+++ DATA FOR PROCESSING +++
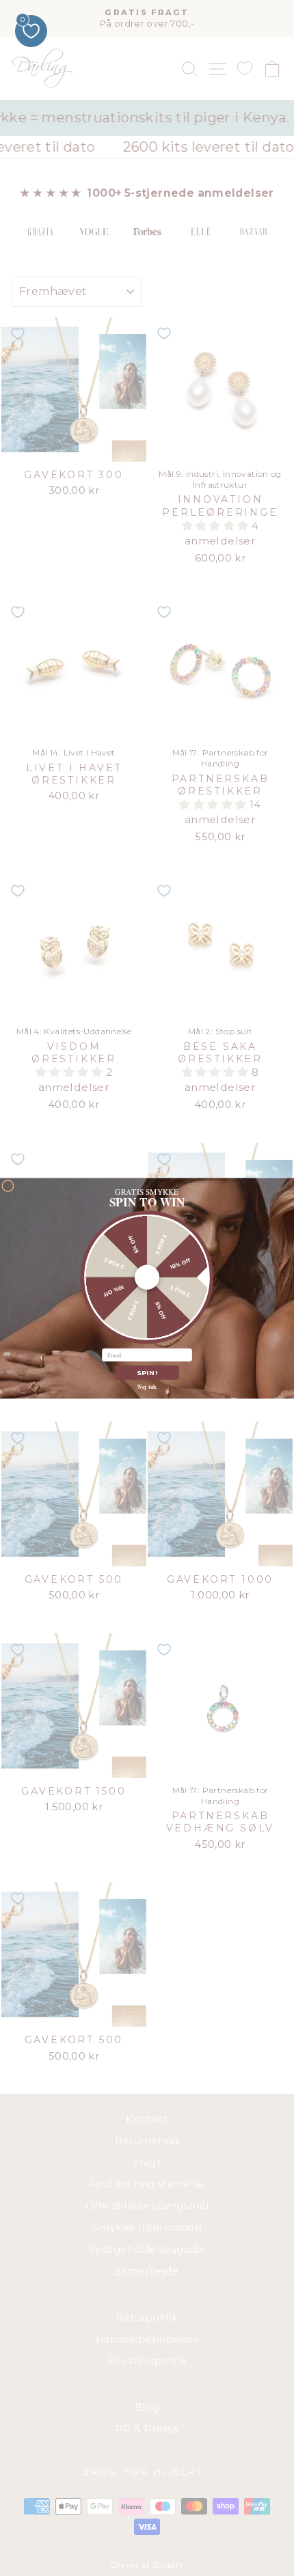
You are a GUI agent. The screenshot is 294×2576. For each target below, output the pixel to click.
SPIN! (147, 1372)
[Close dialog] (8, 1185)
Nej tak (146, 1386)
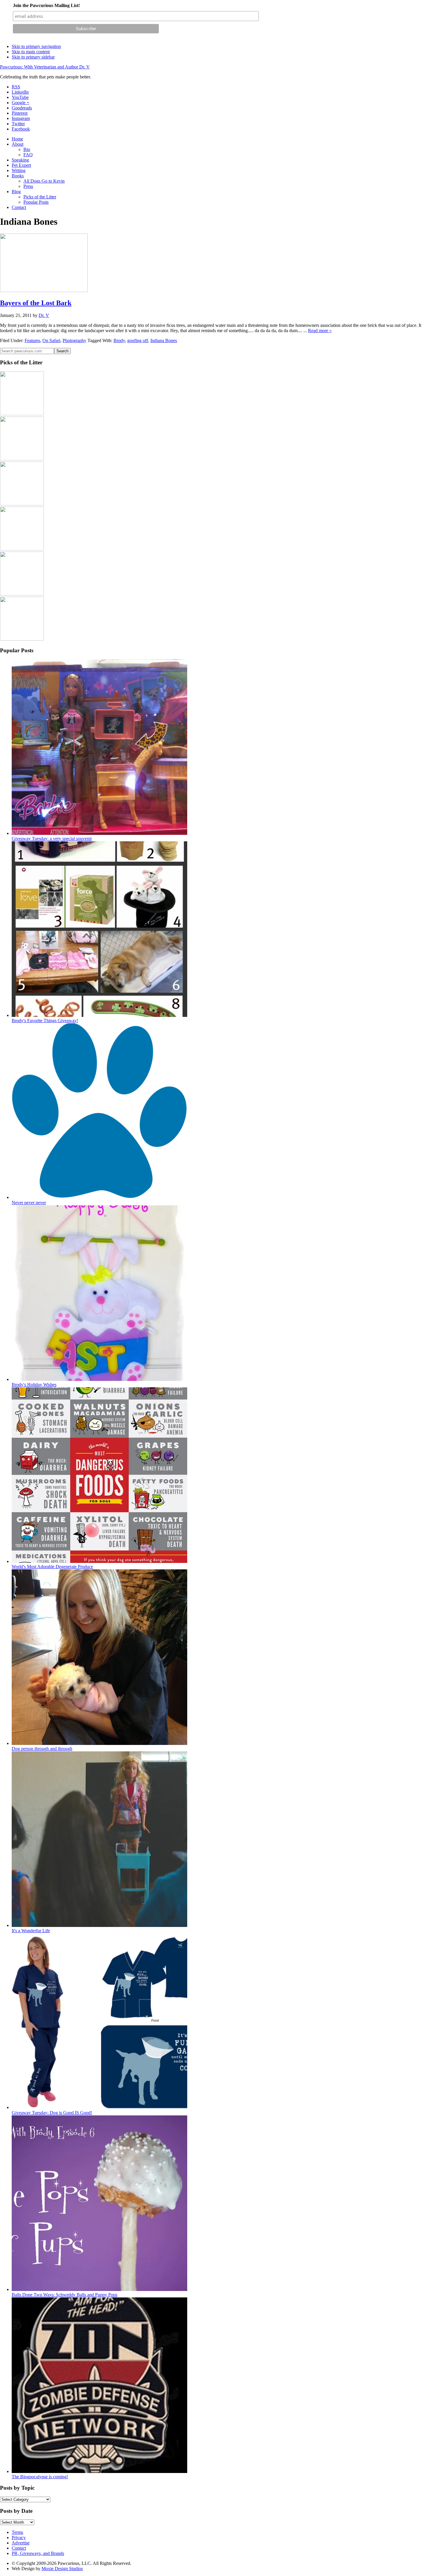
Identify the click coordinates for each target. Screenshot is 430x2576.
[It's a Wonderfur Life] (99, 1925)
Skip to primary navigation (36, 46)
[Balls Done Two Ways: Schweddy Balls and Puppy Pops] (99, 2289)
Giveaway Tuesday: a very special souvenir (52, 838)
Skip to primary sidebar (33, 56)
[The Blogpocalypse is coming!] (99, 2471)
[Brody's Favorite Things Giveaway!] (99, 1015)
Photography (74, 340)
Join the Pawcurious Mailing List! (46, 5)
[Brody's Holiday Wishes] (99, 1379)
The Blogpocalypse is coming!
+++
EXERCISE PROMPT: In the records above, find the line containing "[The Blogpocalypse is coming!] (99, 2471)" and print it and every later line exactly, through the last one.

SOLVED PROBLEM:
[The Blogpocalypse is coming!] (99, 2471)
[Brody's Favorite Things Giveaway!] (99, 1015)
Photography (74, 340)
Join the Pawcurious Mailing List! (46, 5)
[Brody's Holiday Wishes] (99, 1379)
The Blogpocalypse is coming!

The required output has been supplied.